** Input data follows **

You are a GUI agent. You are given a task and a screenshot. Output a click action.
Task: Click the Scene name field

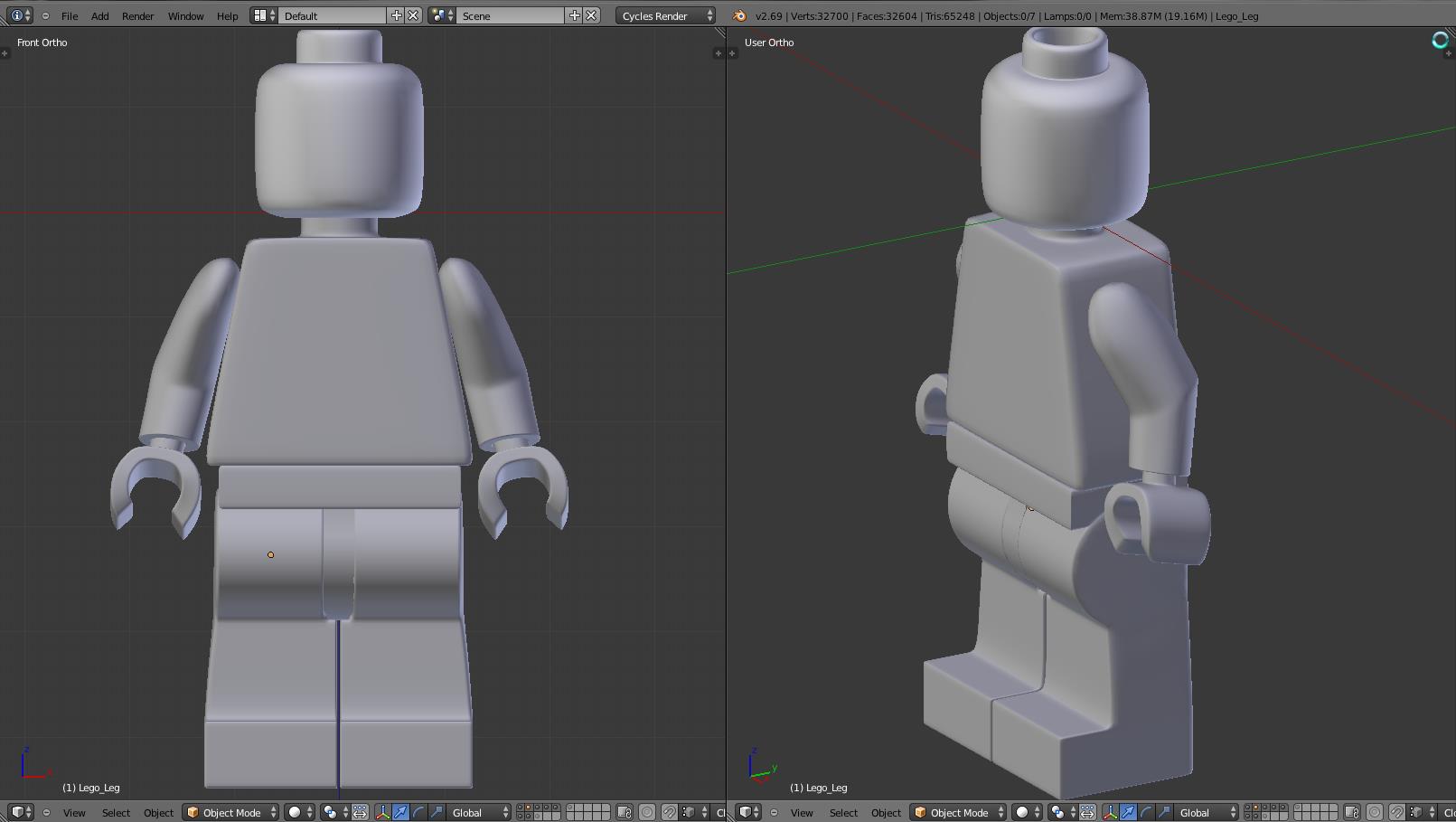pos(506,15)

** End of Input data **
** Input data follows **

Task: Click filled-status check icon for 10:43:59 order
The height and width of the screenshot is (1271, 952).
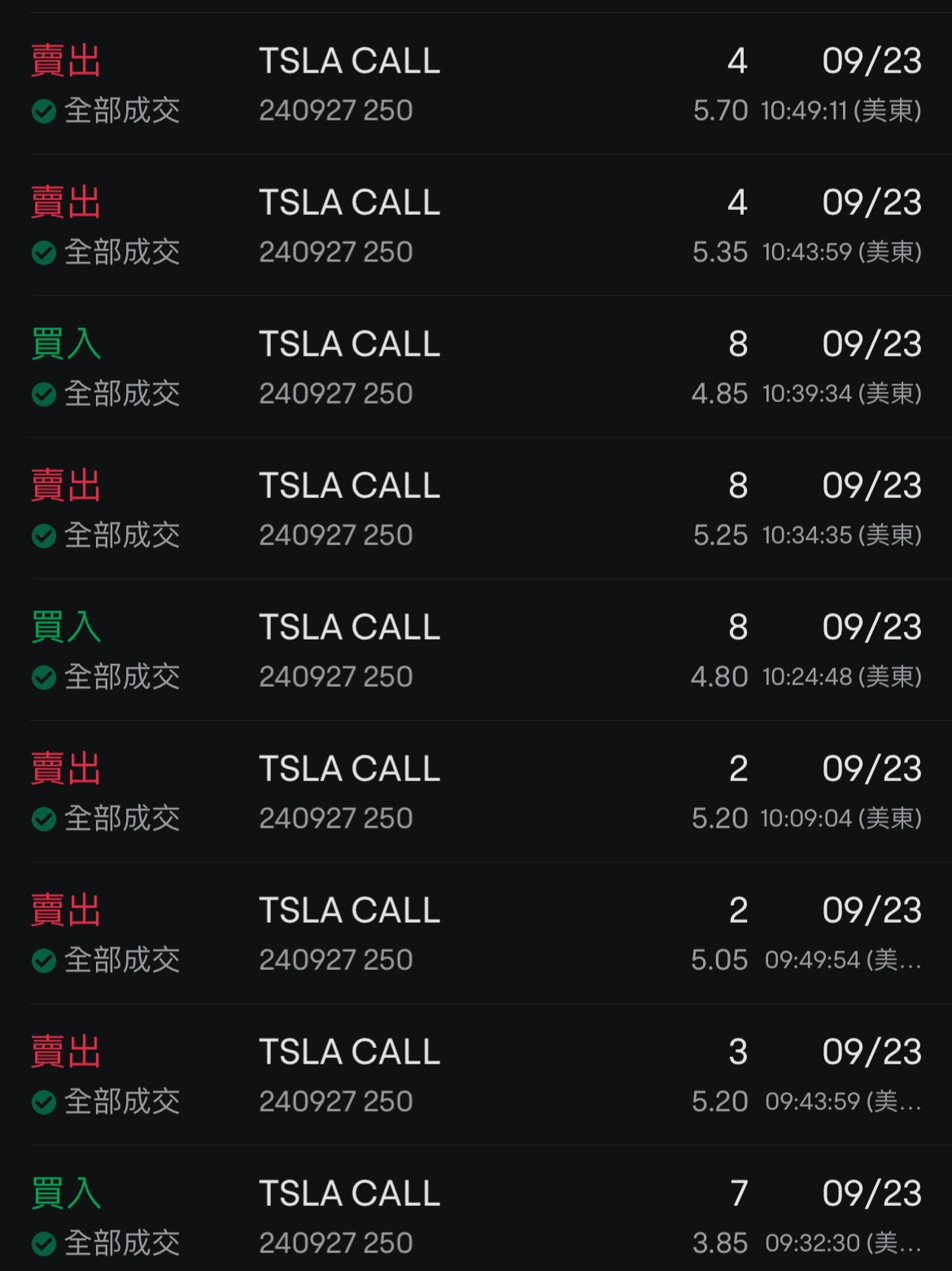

** End of Input data **

**What you should do**
In the listing above, find the line with "Task: Click filled-status" and the line with "The height and", then reproduce both and every line between them exactly.

**Response area**
Task: Click filled-status check icon for 10:43:59 order
The height and width of the screenshot is (1271, 952).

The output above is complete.